Often brands explain away their inability to turn a profit as a work in progress. They are becoming more valuable they point out, and therefore the economics of trading profitability are less important. True – to a point. But I think we need to distinguish here between real value – the value that a brand has based on the cash it actually generates – and empty value – the value that a company assigns its own asset based on what ‘feels’ right. In the case of tech brands in particular, those two perceptions can be entirely out of sync. In a recent article, Peter Atwater asks whether Microsoft’s purchase of LinkedIn is an example of goodwill gone crazy. Intangible assets, he suggests, have ballooned out of control, adding trillions of dollars in nominal goodwill value to corporate balance sheets as the Goodwill Boom has taken hold.
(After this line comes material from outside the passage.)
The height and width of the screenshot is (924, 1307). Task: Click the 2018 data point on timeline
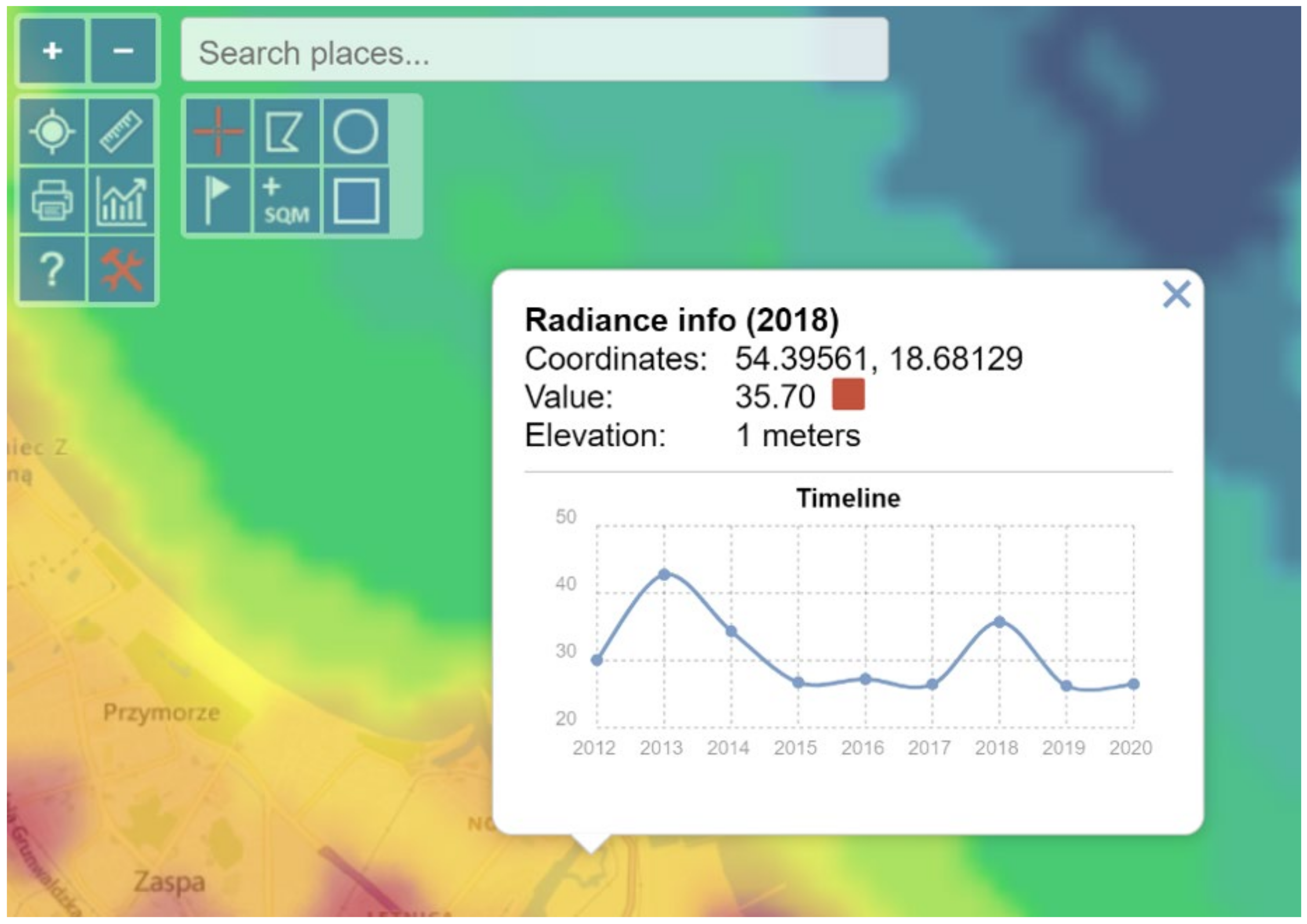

But there’s a very real risk, he suggests, that, as we have seen in previous financial cycles, what goes up can also crash. “In 2007-2008, we learned the hard way in housing what happens when soaring asset values and soaring debt return to earth.”

At one level, Ingram’s point makes sense as more and more brands become part of large ecosystems. At another, Atwater’s arguments suggest that those driving these brands have confused the visible equation and the value equation and that the valuations that have been assigned to some brands lack tangible substance and will collapse in a heap when the hot air cools.

Certainly, there’s a lesson in there for all of us, no matter what the scale of the brands we work with. Don’t necessarily believe what you see. As brands expand and appear more successful there’s an increasing inclination for management teams to focus on the metrics that reinforce their feelings of success rather than those that remind them of the bottom-line realities. Back in the real world, the recent collapse of Keystone Group in Sydney (with its portfolio of popular eatery brands and its franchise rights to Jamie Oliver’s Italian) is a reminder of what happens when you over-reach without an underpinning, profit-focused strategy. The lesson – popularity hunting generates car crashes at speed. Scale may make some businesses viable, but scaling in sectors with notoriously low real returns (like hospitality) can quickly accelerate failure.

Every brand wants to be a success, to be loved and talked about. The question for brand owners and managers is – yes, but what’s that actually worth to consumers?